Go over the data below and say how many lines hold the word "agent". Only the number is needed.

(Recorded data)
- Opening Delimiter -

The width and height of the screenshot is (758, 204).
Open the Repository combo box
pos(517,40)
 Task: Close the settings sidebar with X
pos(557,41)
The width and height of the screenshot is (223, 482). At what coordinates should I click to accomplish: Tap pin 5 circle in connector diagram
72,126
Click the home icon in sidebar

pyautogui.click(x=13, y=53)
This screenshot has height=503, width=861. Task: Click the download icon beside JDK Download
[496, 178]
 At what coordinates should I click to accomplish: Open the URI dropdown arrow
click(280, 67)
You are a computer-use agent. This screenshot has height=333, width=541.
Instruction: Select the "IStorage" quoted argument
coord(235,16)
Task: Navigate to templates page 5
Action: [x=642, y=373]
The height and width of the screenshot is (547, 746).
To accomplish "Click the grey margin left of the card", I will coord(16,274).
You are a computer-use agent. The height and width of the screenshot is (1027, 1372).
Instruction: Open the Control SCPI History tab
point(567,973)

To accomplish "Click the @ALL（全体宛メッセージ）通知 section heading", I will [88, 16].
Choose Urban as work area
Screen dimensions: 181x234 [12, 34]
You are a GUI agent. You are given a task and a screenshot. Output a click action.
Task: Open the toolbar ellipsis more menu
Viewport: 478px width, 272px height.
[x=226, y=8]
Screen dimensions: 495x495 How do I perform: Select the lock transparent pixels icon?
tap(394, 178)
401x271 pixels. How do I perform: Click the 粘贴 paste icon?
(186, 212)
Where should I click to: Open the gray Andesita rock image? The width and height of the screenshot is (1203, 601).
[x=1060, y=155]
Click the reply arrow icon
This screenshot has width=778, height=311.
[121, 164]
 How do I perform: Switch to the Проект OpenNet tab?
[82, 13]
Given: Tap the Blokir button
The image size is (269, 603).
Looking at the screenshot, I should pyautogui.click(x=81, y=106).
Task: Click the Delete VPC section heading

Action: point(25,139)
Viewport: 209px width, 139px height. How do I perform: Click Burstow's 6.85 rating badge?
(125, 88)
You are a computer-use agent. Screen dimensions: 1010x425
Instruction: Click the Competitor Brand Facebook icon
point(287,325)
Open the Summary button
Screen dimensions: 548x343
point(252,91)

- Closing Delimiter -

*Finished task*. 4